The Greatest Plays on Film

Something went gloriously awry when Elia Kazan staged Tennessee Williams’ poetic parable of antique Southern illusions colliding with postwar urban brutishness. The young Marlon Brando made Stanley Kowalski a manifesto for sexual menace that defines American acting to this day. The 1951 film version, with Vivien Leigh as Blanche DuBois, restores equilibrium without neutering Brando–a great play revitalized. It’s in a topflight pack of six Williams adaptations that includes chats with surviving co-stars, TIME critic Richard Schickel’s Kazan documentary and an early, quirky Brando screen test.


It could be a soppy homily: the emergence of the blind, deaf Helen Keller from a feral child, treated like a wild pet by her family, to the bright girl who conquered her infirmities. But William Gibson, in his 1957 teleplay, which went to Broadway in 1959, was true to the crusading ferocity of Helen’s teacher, the near blind Annie Sullivan. He also lucked into two actors, Patty Duke and Anne Bancroft, ready to give the performances of their lives. Arthur Penn’s 1962 film captures this tutorial tug of wills in all its passion, defiance and tenderness.

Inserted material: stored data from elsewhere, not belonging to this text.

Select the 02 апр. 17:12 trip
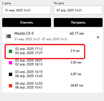The width and height of the screenshot is (104, 101). point(45,51)
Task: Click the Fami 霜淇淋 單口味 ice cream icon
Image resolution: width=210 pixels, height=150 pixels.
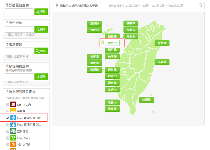Action: coord(14,118)
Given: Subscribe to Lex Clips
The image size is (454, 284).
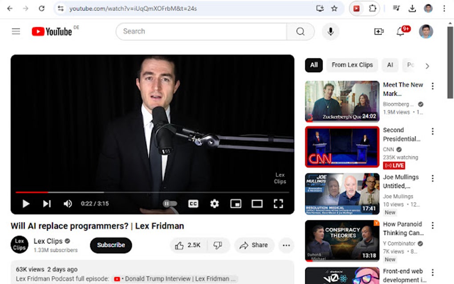Looking at the screenshot, I should click(110, 245).
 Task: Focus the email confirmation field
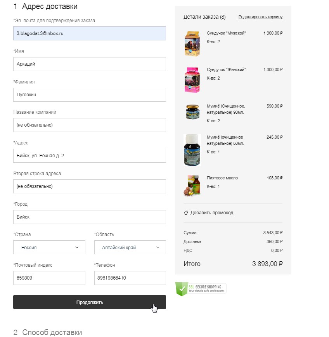coord(89,33)
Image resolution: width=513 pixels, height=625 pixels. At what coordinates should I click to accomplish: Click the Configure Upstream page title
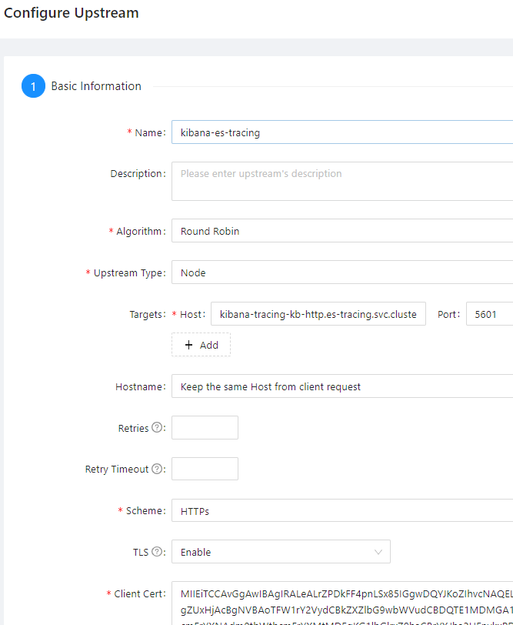71,13
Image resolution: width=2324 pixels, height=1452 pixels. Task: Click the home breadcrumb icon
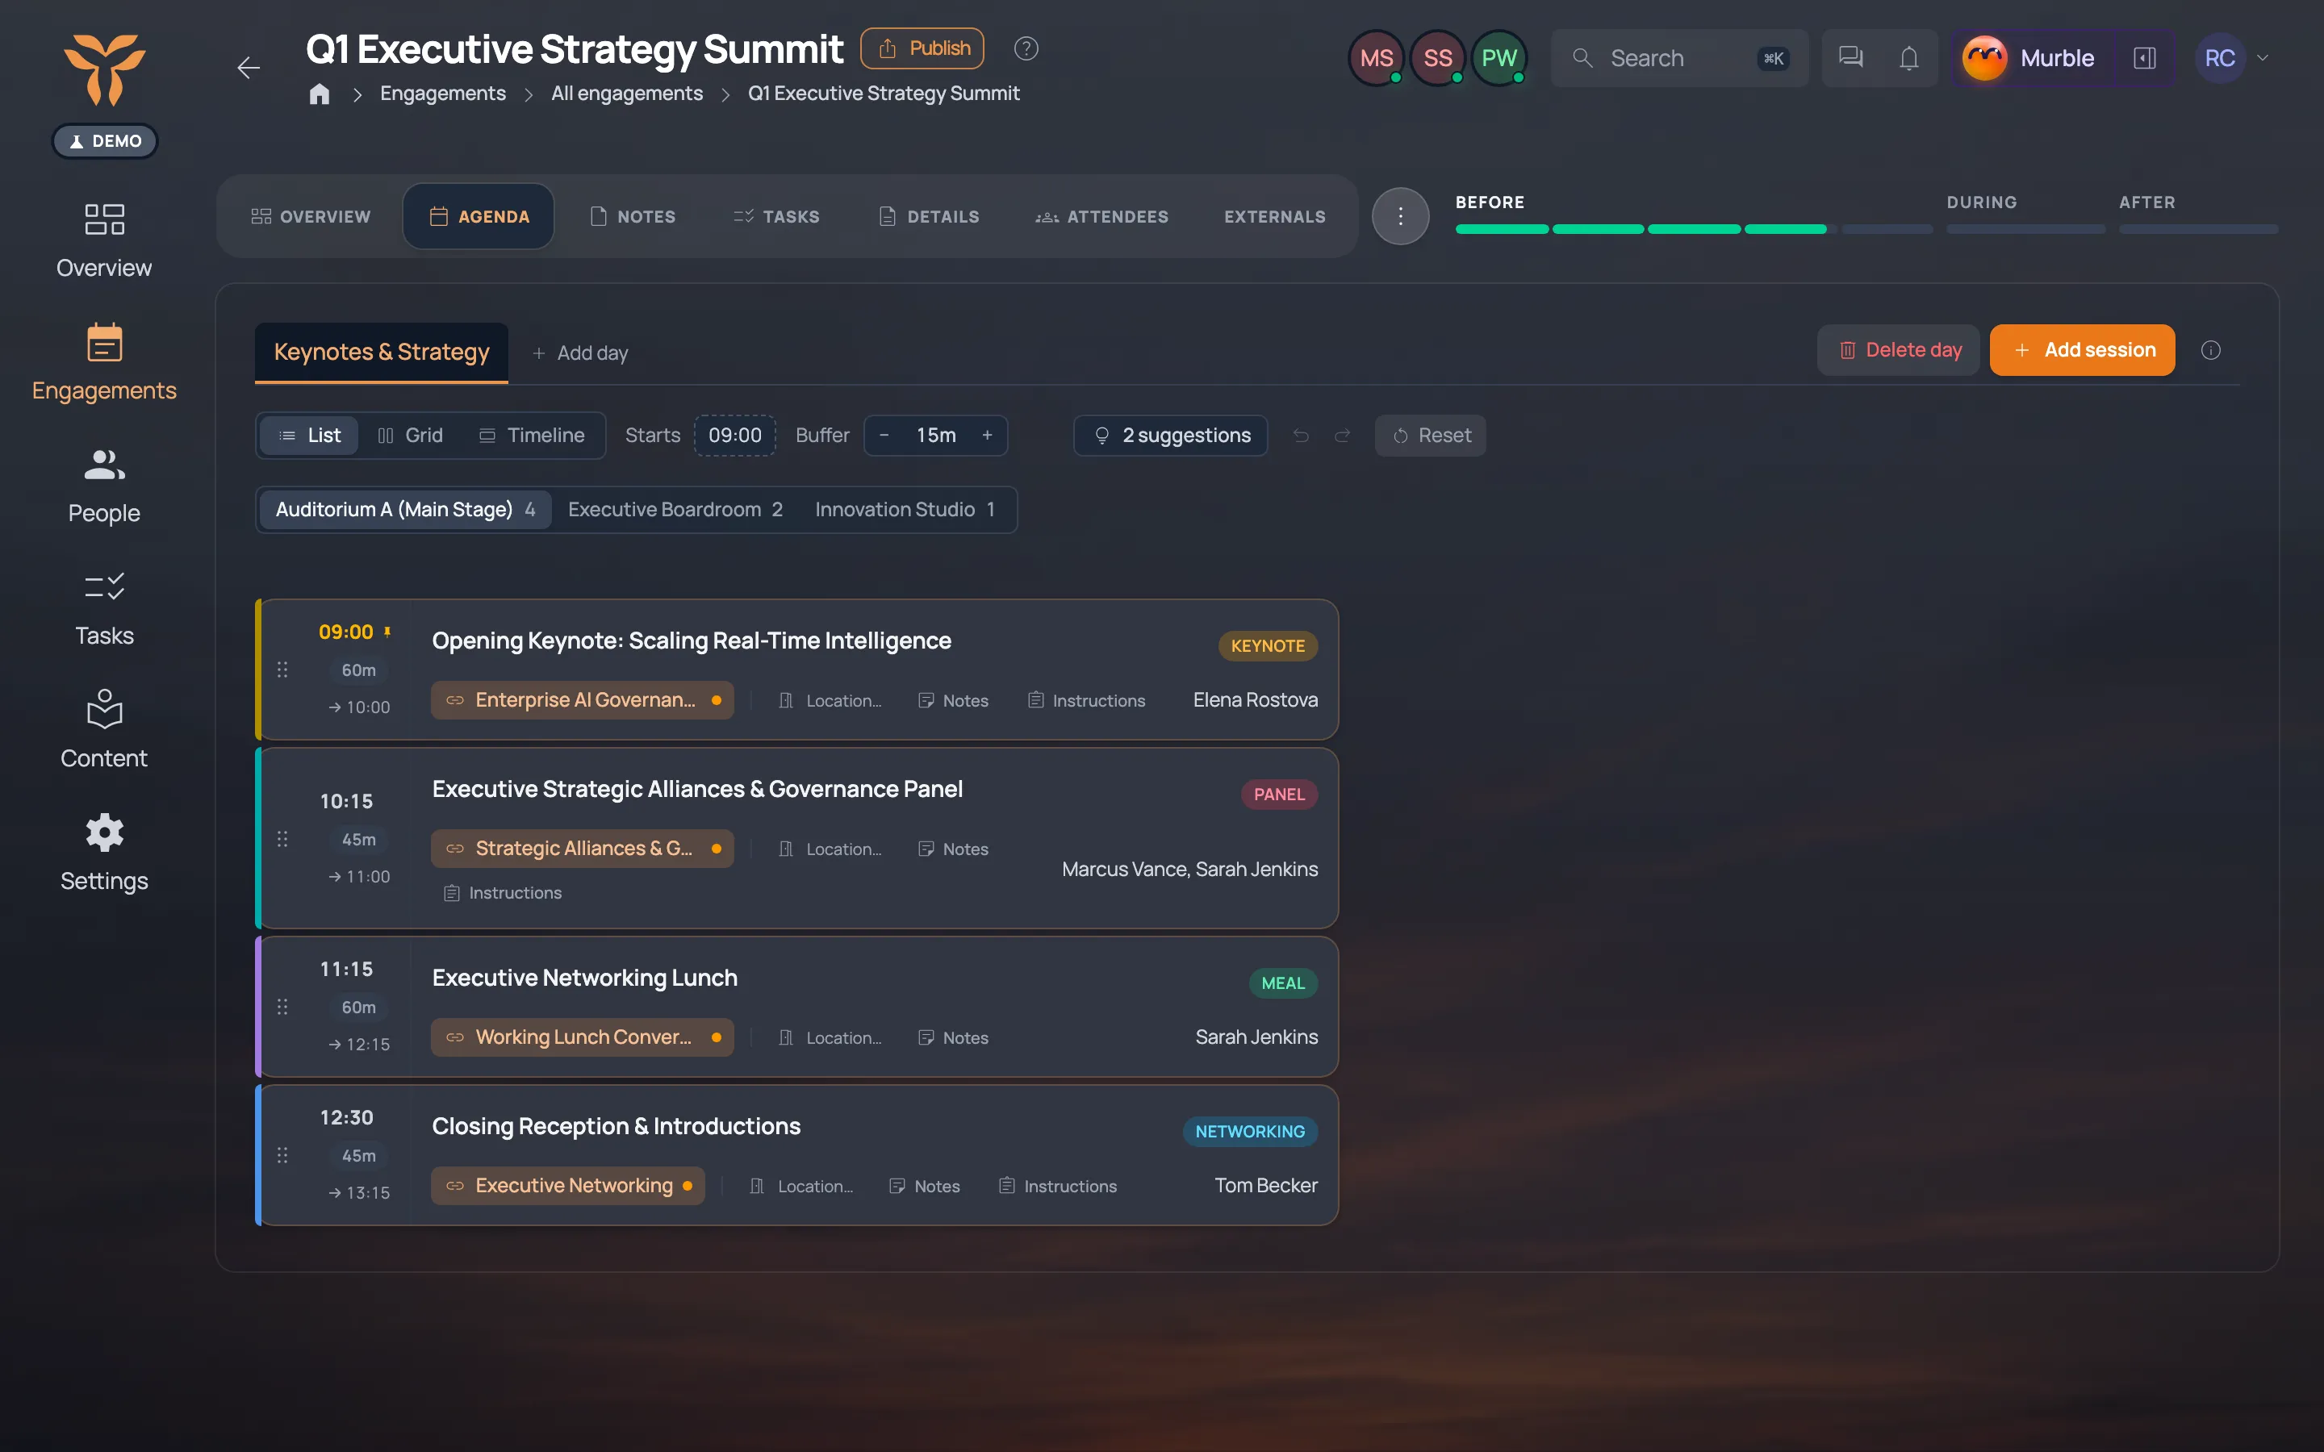pos(319,93)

A Russian play imported to Japan, with its dark humor and dour humanity intact–indeed, italicized? That’s what Akira Kurosawa managed in 1957 with his faithful film of Maxim Gorky’s claustrophobic epic. The Criterion edition offers a bonus: Jean Renoir’s ’36 version, with Jean Gabin in the role of the charismatic thief played in the Kurosawa film by Toshiro Mifune. It’s a chance to see two movie masters stamp their genius on a superb drama.


The cynical repartee in Ben Hecht and Charles MacArthur’s 1928 comedy The Front Page zipped like the Super-Chief through a plot of political and journalistic malfeasance. When director Howard Hawks in 1940 changed ace reporter Hildy Johnson from man to woman, the story was also about another frantic combat: marriage. Cary Grant and Rosalind Russell are the sparring partners in the fastest, nastiest farce Hollywood has ever made.

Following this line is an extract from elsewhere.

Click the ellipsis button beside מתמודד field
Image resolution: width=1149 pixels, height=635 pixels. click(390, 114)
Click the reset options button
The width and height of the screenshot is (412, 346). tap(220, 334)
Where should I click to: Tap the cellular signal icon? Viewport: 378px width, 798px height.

The bard goes ballistic in Baz Luhrmann’s churning, MTV-ish take on the classic love-and-death story. Leonardo DiCaprio and Claire Danes, respectively 21 and 16 when they filmed it in 1996, bring youth’s melancholy fever to the fable. Luhrmann might be chided for pandering to the youth market, but forget that. His fireworks and camerabatics are an apt and bracing visual equivalent to Shakespeare’s swooning iambic pentameter.


No need to cinematize this play. Oscar Wilde’s 1895 comedy of mannerisms is perfect as was. Just round up a brilliant cast–Michael Redgrave, Margaret Rutherford, Joan Greenwood, Dorothy Tutin and Edith Evans will do fine–and stand back. That’s what Anthony Asquith did in the 1952 film: preserved the play’s blithe, aphoristic elegance. In the main pairing of lovers, Redgrave’s starch ideally suits Greenwood’s cello-voiced sense of sexual mischief.


The Tyrones of Eugene O’Neill’s finest drama were his own cursed family: actor-father James, two wastrel sons and a mother retreating behind the lace curtains of drug-addled despair. Ralph Richardson, Jason Robards Jr., Dean Stockwell and Katharine Hepburn lent their luster to Sidney Lumet’s 1962 film, which is true to the poetry and horror of this loving, devastating family portrait.